MALE FRIENDSHIP.–The shortest distance between the hearts of two men is the body of a woman.

NOSTALGIA FOR THE FUTURE.— There will come a time when we will be nostalgic for the future, that is, for how we used to think the future would look.

A WARNING TO THE CRITICS OF HUMANISM.— The two ideas that will survive the dissolution of the concept of the human are races and robots.

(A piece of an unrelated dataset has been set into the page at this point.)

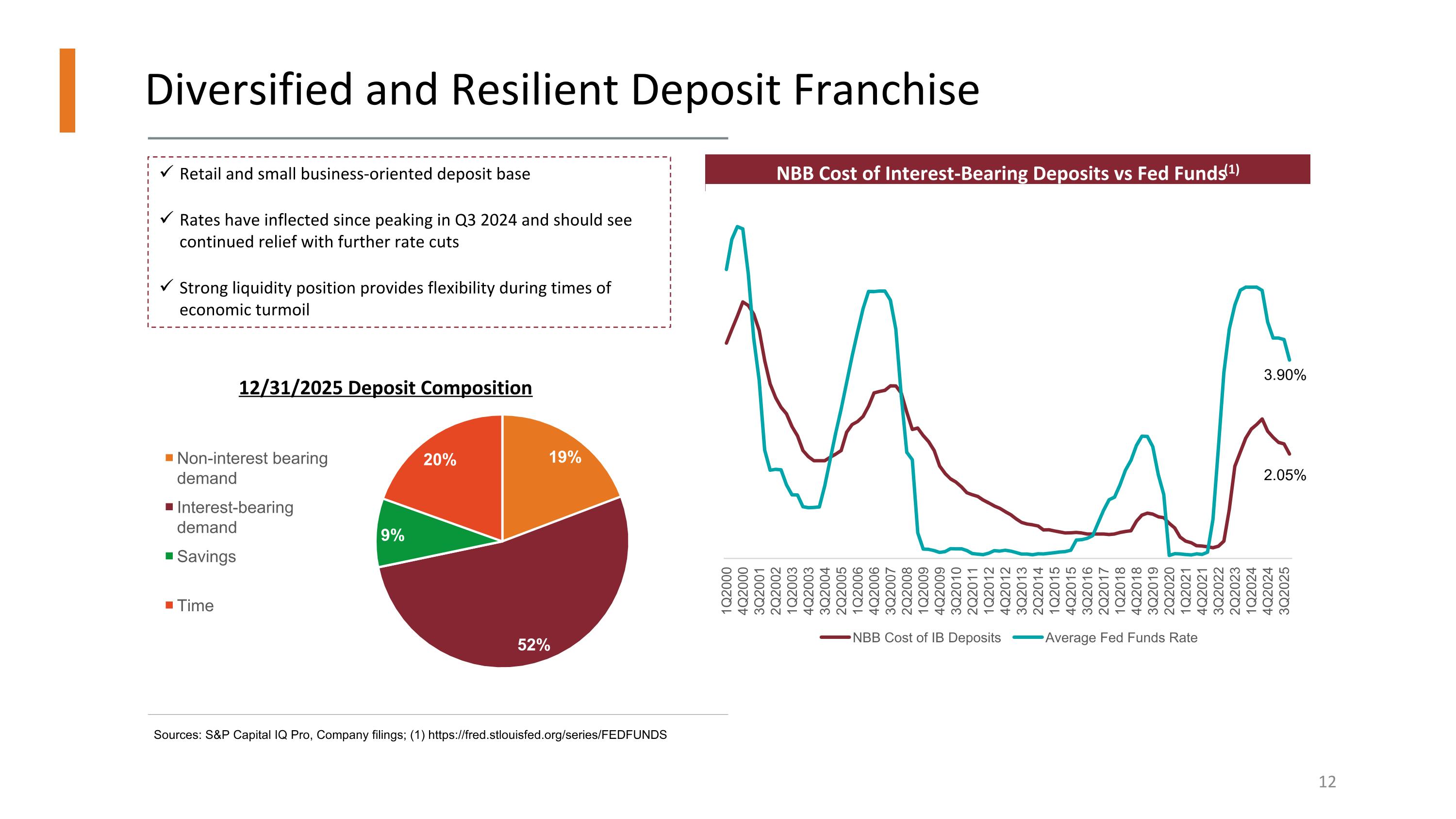
Task: Click the checkmark beside Strong liquidity position
Action: click(x=166, y=286)
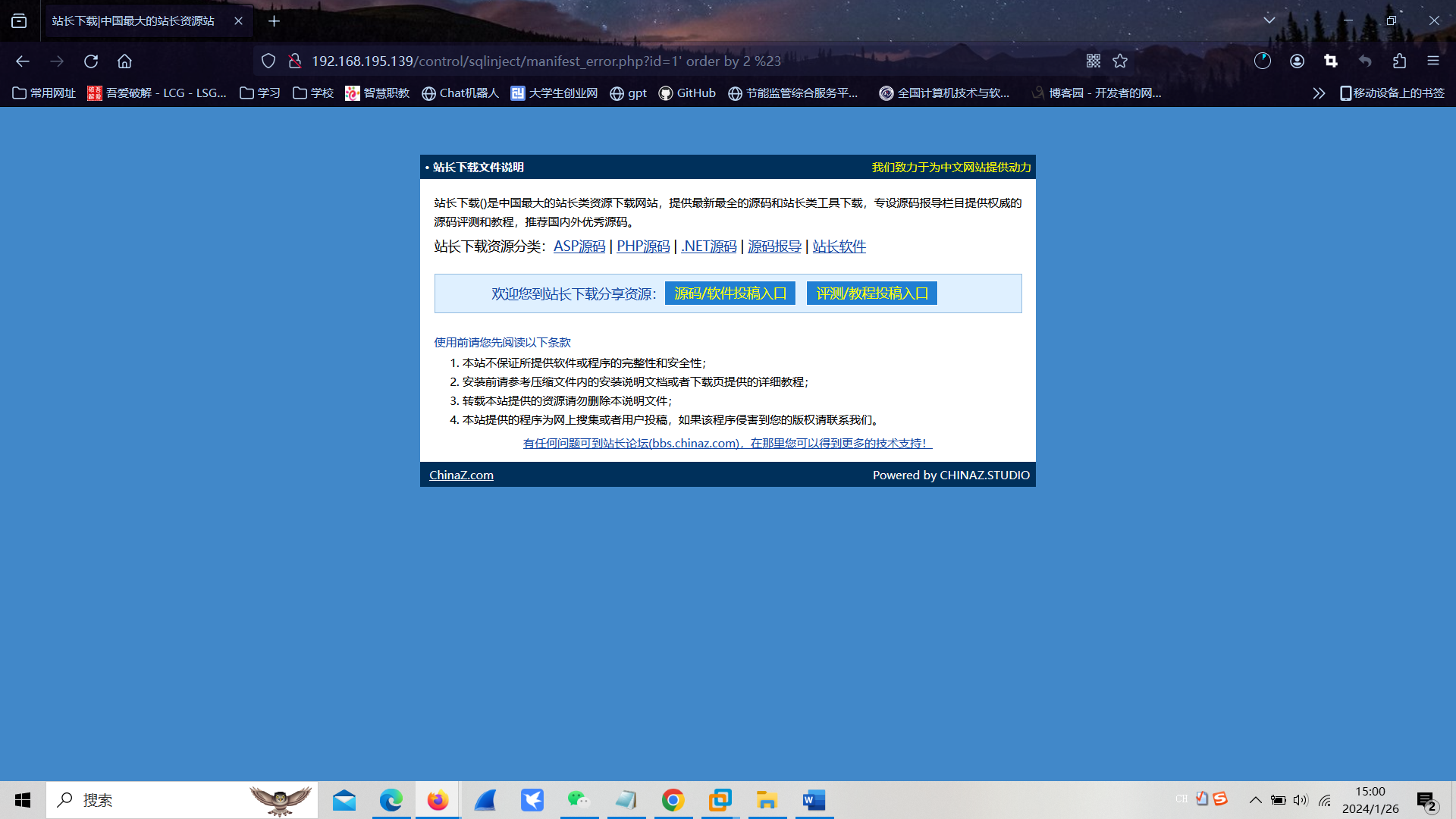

METAPHYSICAL CONFLICT.— It is in the metaphysical interests of the young not to identify with one’s actions but to remain protean, able to ceaselessly revise oneself, without worrying overmuch about the frequency of one’s revisions, nor of any consistency between them, to think of oneself in terms of what one has not yet done and could yet do rather than what one has already done and can never undo. At some point, however, the young realize that should it continue too long, this indetermination will leave them, when they come to die, undefined, with nothing to call their own, nothing to call themselves. So they come to identify with what they have done, they begin to say, This is who I am instead of This is who I will be. With each such identification they carve a wrinkle into the undifferentiated smoothness of their brows. They become old. And it is in the metaphysical interests of the old, who are, after all, closer to the moment of defining dissolution, to protect themselves—and their selves—against the youthful siege of ceaseless revision by drawing continuities between one’s revisions, which still occur, if at a slower rate and more laboriously than before, and insisting that all revisions are vetted by the logic of consistency. The old are not wiser than the young because they have experienced both youth and age; wisdom is merely the name given to the sense of self that is required to defend the interests of age. As with all metaphysical battles, all are defeated when either party wins.